## Fragmento proporcionado
No son los rostros, ni los acontecimientos, ni las acciones, ni las cosas. Es la profundidad de un rostro, de un acontecimiento y de un acto lo que puede llegar a transfigurar nuestras vidas. Es cuestión de una mirada que se va ahondando, una mirada que se nos regala y que a la vez la vamos aprendiendo con paciencia.
Es la mirada de un amor no condicionado la que transfigura la vida de Jesús y la que irrumpe en su cuerpo y en sus ojos en forma de una luz suave e intensa que impacta a sus discípulos. Es recibirse de esta mirada lo que hace que Jesús pueda irradiar y atraer a otros a ese espacio sin temor, sin juicios que enturbien la realidad y la deformen. Una mirada que nos revela nuestra verdad más honda: “somos criaturas profundamente amadas”, más adentro de mi trajín, de mis miedos, de las imágenes que tengo o que otros tienen de mí. Esa es la mirada verdadera sobre nuestras vidas, la que despierta las fuentes de amor dormidas en nosotros. Esa es la mirada de aceptación que nos cura de nuestro desasosiego y nos lleva decir con Pedro “ ¡qué bien estamos aquí!”.

## Tu tarea
En el fragmento sobre la mirada que transfigura, ¿cuál es la verdad más honda que nos revela esa mirada?

## Datos proporcionados

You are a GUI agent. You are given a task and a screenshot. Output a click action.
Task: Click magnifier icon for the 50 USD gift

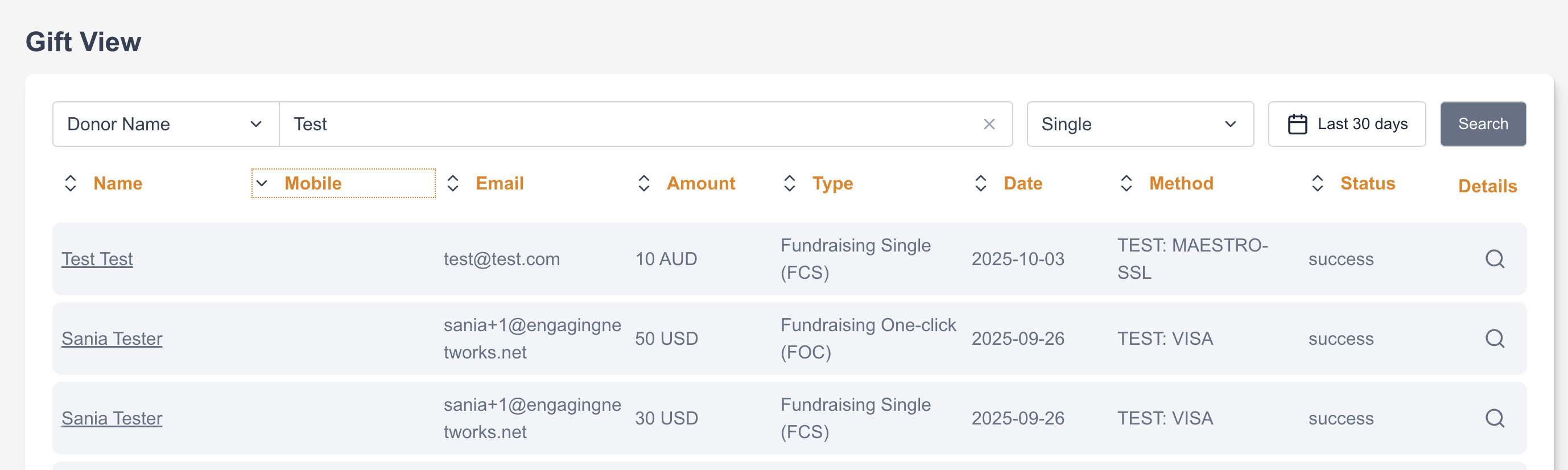coord(1495,339)
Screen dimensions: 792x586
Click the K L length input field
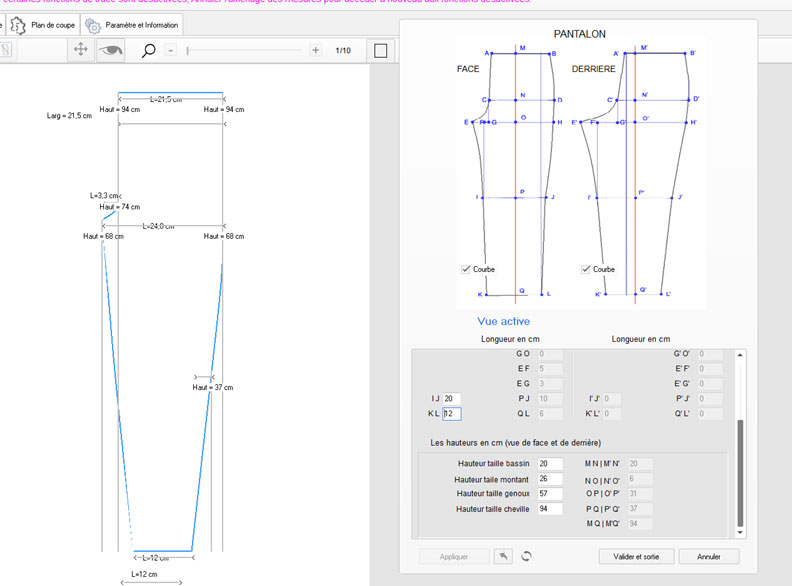tap(451, 413)
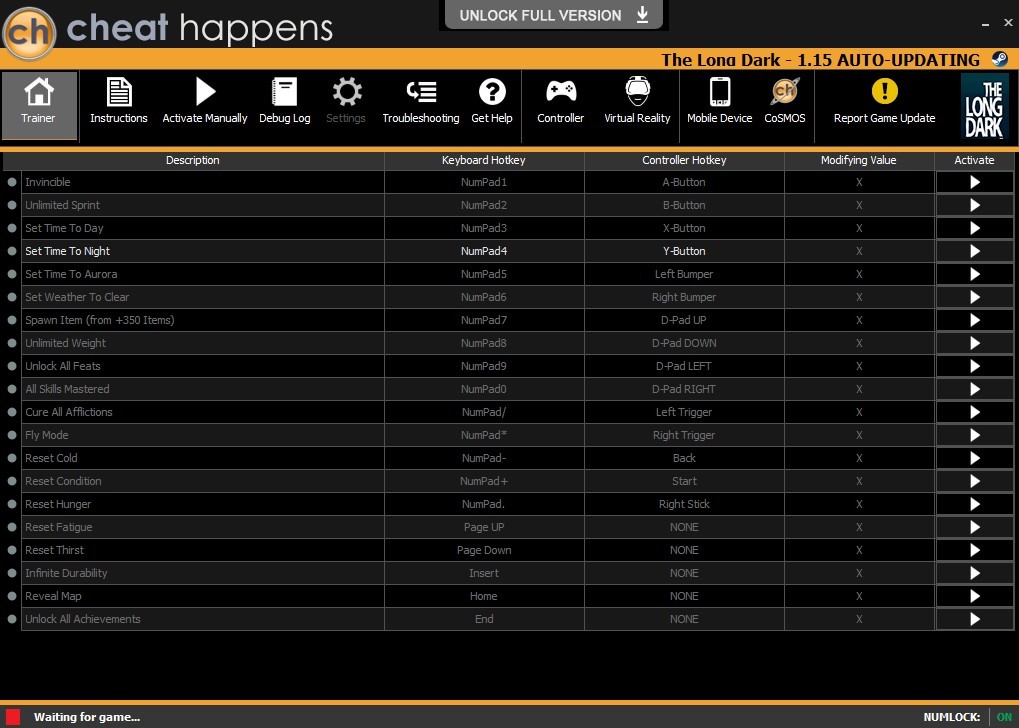The width and height of the screenshot is (1019, 728).
Task: Click the Unlock Full Version button
Action: tap(554, 15)

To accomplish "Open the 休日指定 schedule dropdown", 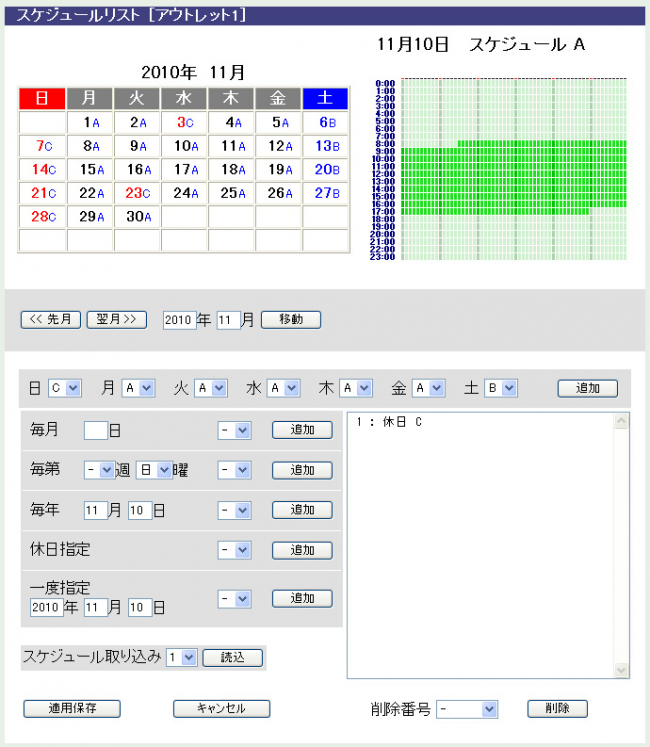I will coord(235,550).
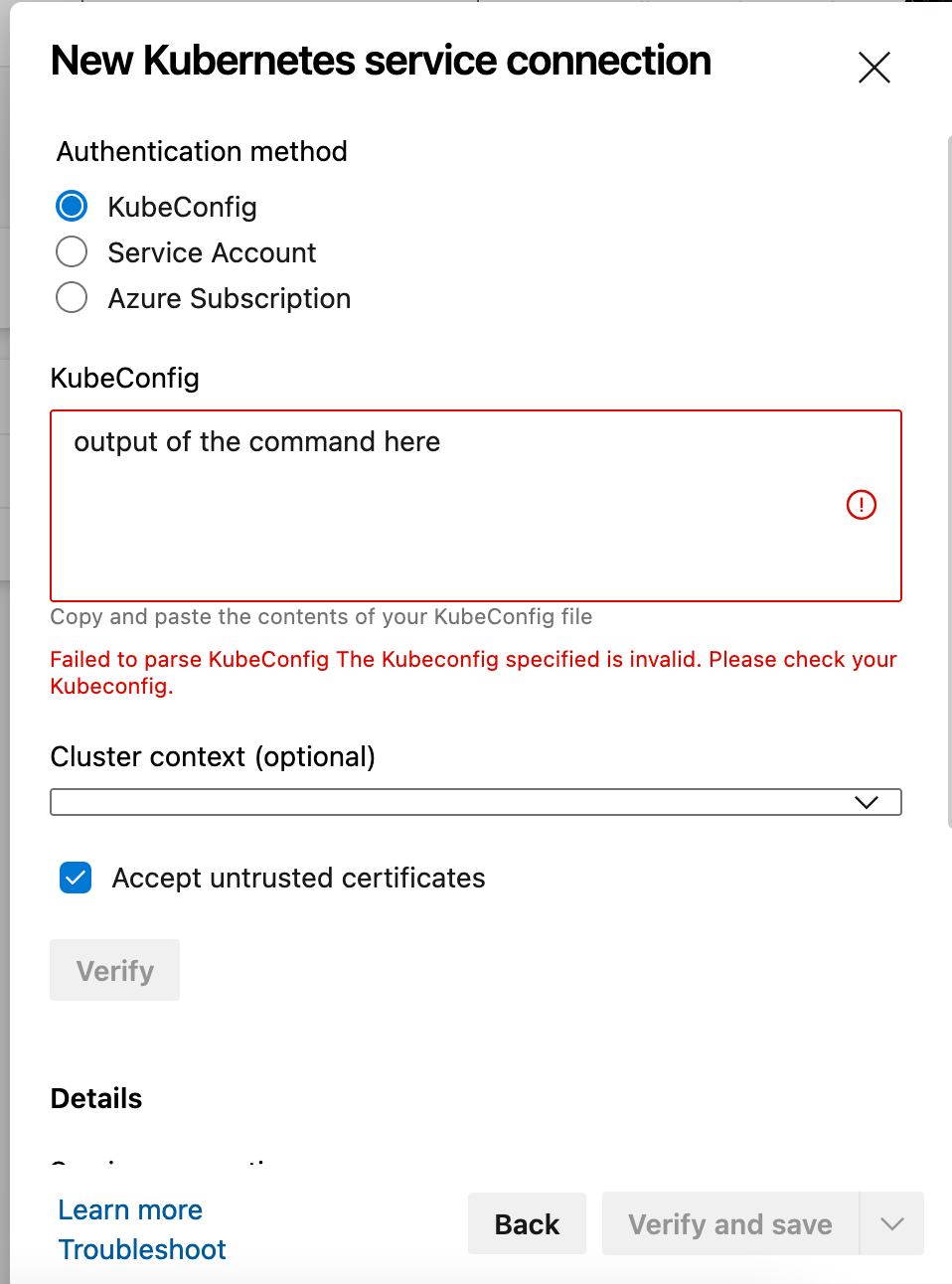The width and height of the screenshot is (952, 1284).
Task: Click the chevron in Cluster context box
Action: pos(867,802)
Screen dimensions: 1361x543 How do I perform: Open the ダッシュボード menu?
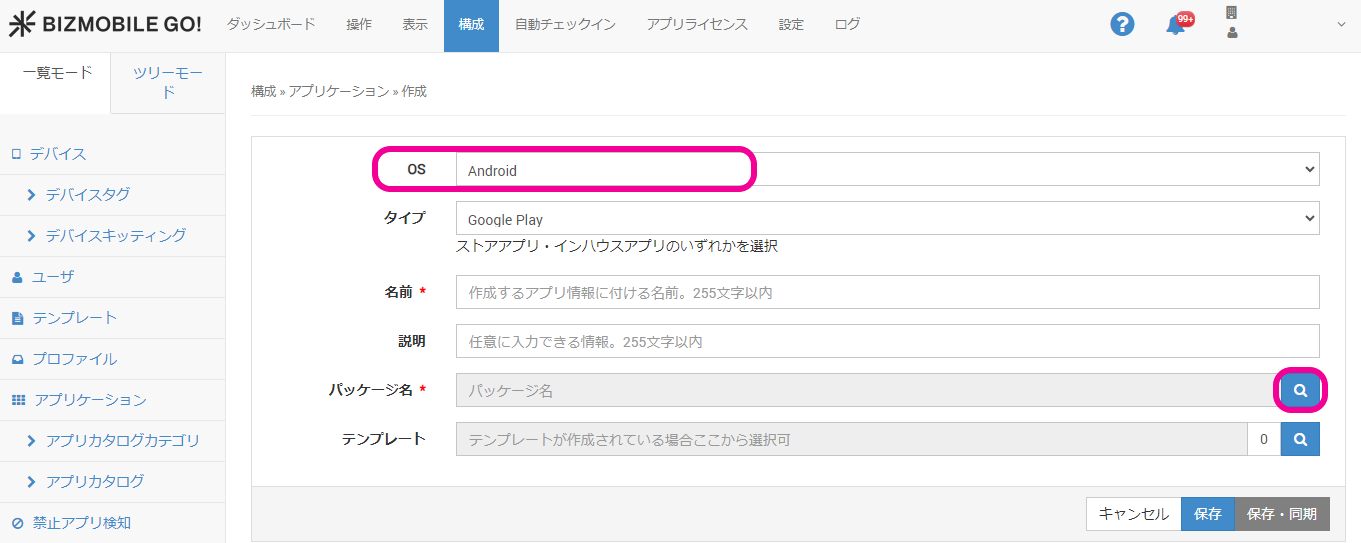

## Espacio de respuesta
Que somos criaturas profundamente amadas.